McMaster researchers closing in on home test for COVID-19
John Brennan is a professor in the Department of Chemistry and Chemical Biology, and director of the Biointerfaces Institute.
BY Wade Hemsworth
April 13, 2020
McMaster University researchers are racing to create a home-based COVID-19 testing kit, which could potentially be ready to move forward for approvals and manufacturing within months.
The COVID-19 self-diagnosis kit would be configured to detect the genetic material of the virus but would work in a manner similar to a home pregnancy test, generating a result on a test strip within 20 minutes.
Researchers at McMaster’s Biointerfaces Institute have been working for several years to develop and prove the effectiveness of different forms of portable, easy-to-use tests for infections such as E. coli and C. difficile.
Before the pandemic, Biointerfaces Institute researchers had been working on a home test for H. pylori, the bacterium that causes peptic ulcers and other digestive problems. That technology is now being adapted to detect COVID-19.
A team of 11 senior researchers, led by the institute’s director John Brennan and Professor Yingfu Li from the Department of Biochemistry & Biomedical Sciences and the Institute for Infectious Disease Research at McMaster, and including professors Fred Capretta, Carlos Filipe and Leyla Soleymani, is now working to create a test for COVID-19 that consumers could use from the safety of self-isolation, without needing to visit a doctor’s office, hospital or lab.
A consumer test kit could potentially be ready for approvals and scale-up in the next several months, Brennan said, and the team is currently working to address scientific, funding, regulatory and manufacturing questions. Once established, the test could easily be modified to detect other forms of infection.
For now, the team is using seed funding from the University to get the work started, while actively seeking public and private partners to move the research and commercialization forward.
While other new forms of testing are coming on stream to relieve the existing diagnosis bottleneck, those tests still require lab processing in bio-secure facilities, Brennan pointed out.
Those tests may only take minutes, he said, but there is still a holdup in getting samples to the lab and results back – a lag that is making it hard to track the wider progress of the virus and prolonging the anxiety of individual patients. Such tests are also not yet performed on asymptomatic people, which can lead to a significant risk of spreading the virus.
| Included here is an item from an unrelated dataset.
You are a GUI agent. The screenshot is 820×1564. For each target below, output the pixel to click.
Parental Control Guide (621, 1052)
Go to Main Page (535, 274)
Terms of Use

Current tests also process viral RNA using a method that requires a reagent that at times has been in short supply. The McMaster test uses a different method that can directly amplify RNA, confirming the presence of a particular infection in a way that does not require the standard reagents.
A user would collect a mucus sample on a swab and insert it into a small vial of liquid, which would break down the virus to release genetic material in the sample, which would then undergo amplification at room temperature. Once applied to a test strip, the liquid would generate a test line, similar to that in a pregnancy test, to signal whether the new coronavirus was present.
“We’re looking down the road at the next wave of testing, which we expect is going to be home-based self-testing,” Brennan says. “We want to get a self-administered test out the door as quickly as we can. It could be really important for identifying new clusters and stopping community spread by asymptomatic carriers.”
Brennan says a key advantage is that since the approach is based on a platform the researchers had already created, it could be scaled up quickly at the McMaster Innovation Park, which is home to the Biomedical Engineering and Advanced Manufacturing (BEAM) facility.
As the test is similar to current pregnancy tests, it should lend itself well to manufacture by companies that already make such tests, Brennan said.